En mi caso, como comunicador, constantemente me pregunto esto: ¿Tengo que decir algo o tengo algo para decir? Reflexiono –y en mi soliloquio lo hago en voz alta para que tú medites también- ¿es la simple necesidad de llenar un tiempo y de que no haya silencio?; o, por el contrario, ¿es decir algo porque toca decirlo y porque debe ser dicho? El consejo de Jeremías a los profetas resuena diariamente en mi interior: “Pero si ellos hubieran estado en mi secreto, habrían hecho oír mis palabras a mi pueblo, y lo habrían hecho volver de su mal camino...” Jeremías 23:22.

Por otra parte, estoy más consciente que nunca de la economía de las palabras. Si se puede decir en cinco no es necesario emplear diez. Si mi mensaje es de media hora no tengo por qué ocupar una hora. Y si no es mi turno para hablar lo mejor es callar.

La cultura de la meditación, de la reflexión o del silencio parece algo meramente oriental; de culturas asiáticas. Pero otro oriental lo enseñó -en este caso, un judío- Jesús. Y nuestra Biblia lo recomienda constantemente.

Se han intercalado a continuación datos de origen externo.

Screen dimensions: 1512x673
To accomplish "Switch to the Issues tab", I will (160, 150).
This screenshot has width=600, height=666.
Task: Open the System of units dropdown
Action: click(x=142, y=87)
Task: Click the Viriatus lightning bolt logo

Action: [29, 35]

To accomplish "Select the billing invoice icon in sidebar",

Debemos vivir conscientes de que un día no solo daremos cuenta de lo que hayamos hecho. Estaremos ante el trono de Dios y también seremos recompensados o reprendidos por lo que hayamos hablado y pensado. “Mas yo os digo que de toda palabra ociosa que hablen los hombres, de ella darán cuenta en el día del juicio” Mateo 12:36.

No temamos al silencio. Huyamos del ruido. Demos lugar a pensamientos de bien y a palabras de gracia. Que cuando un hijo de Dios hable –sea en un medio de comunicación, en una red social, o interpersonalmente, con palabras o en texto- los demás callen porque saben que esa voz merece la pena ser oída. Prestemos nuestra boca al Santo Espíritu. El mundo posmoderno necesita escucharlo.

En el próximo soliloquio abordaré estos otros dos peligros: el peligro de la disfunción narcotizante; y el peligro del gusto por la intimidad ajena y la morbosidad.

 

1. Perniola, Mario (2006). Enigmas. Egipcio, barroco y neo-barroco. Cendeac: Murcia.

2. Jameson, F (1987). Revisando el postmodenismo: una conversación. Texto Social, 17 (otoño).

3. Castells en Ballesta Pagán, Javier (2009). Educar para los medios en una sociedad multicultural. Barcelona: Editorial Davinci.

4. Debord, G (1967). La sociètè du spectacle. Champ Libre.

5. Baudrillard, J (1978). Cultura y simulacro. Editorial Kairós: Barcelona.

6. González Rquena. J. (1988). El discurso televisivo. Ediciones Cátedra: Madrid.